Which lines to output? The line containing "Where should I click to: Click" and every line after it in the data below, each copied exactly.

Collected data:
↓

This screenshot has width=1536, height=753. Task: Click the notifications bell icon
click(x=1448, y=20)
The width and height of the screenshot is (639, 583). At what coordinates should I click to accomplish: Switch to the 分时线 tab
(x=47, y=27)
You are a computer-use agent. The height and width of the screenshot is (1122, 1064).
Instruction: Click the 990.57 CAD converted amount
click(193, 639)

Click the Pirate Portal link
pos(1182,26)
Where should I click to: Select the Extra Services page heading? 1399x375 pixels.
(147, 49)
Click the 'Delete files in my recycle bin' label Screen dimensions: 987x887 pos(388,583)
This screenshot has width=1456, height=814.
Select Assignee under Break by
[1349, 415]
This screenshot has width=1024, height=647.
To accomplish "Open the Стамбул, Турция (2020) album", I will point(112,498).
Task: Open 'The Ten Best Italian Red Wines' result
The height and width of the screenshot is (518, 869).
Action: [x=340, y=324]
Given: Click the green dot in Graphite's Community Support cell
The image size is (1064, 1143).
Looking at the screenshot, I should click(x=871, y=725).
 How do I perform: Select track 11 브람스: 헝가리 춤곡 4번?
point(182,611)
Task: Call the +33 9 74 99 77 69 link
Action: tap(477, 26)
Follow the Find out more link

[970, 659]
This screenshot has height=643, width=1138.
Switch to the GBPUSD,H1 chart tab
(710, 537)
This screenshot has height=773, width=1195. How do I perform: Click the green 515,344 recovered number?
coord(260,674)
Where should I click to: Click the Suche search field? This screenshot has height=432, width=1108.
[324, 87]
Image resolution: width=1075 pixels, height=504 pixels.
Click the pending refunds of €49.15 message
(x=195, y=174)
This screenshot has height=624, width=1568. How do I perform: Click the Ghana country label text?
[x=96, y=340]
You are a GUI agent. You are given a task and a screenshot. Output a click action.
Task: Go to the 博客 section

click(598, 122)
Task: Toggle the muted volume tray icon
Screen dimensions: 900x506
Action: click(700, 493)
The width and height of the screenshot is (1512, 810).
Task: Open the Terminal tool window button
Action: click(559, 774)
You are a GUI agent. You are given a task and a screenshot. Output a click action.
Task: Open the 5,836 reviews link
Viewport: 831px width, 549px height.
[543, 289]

↑

**RESULT FOR THIS EXERCISE**
Where should I click to: Click the Suche search field? This screenshot has height=432, width=1108.
[324, 87]
Image resolution: width=1075 pixels, height=504 pixels.
Click the pending refunds of €49.15 message
(x=195, y=174)
This screenshot has height=624, width=1568. How do I perform: Click the Ghana country label text?
[x=96, y=340]
You are a GUI agent. You are given a task and a screenshot. Output a click action.
Task: Go to the 博客 section

click(598, 122)
Task: Toggle the muted volume tray icon
Screen dimensions: 900x506
Action: click(700, 493)
The width and height of the screenshot is (1512, 810).
Task: Open the Terminal tool window button
Action: click(559, 774)
You are a GUI agent. You are given a task and a screenshot. Output a click action.
Task: Open the 5,836 reviews link
Viewport: 831px width, 549px height.
[543, 289]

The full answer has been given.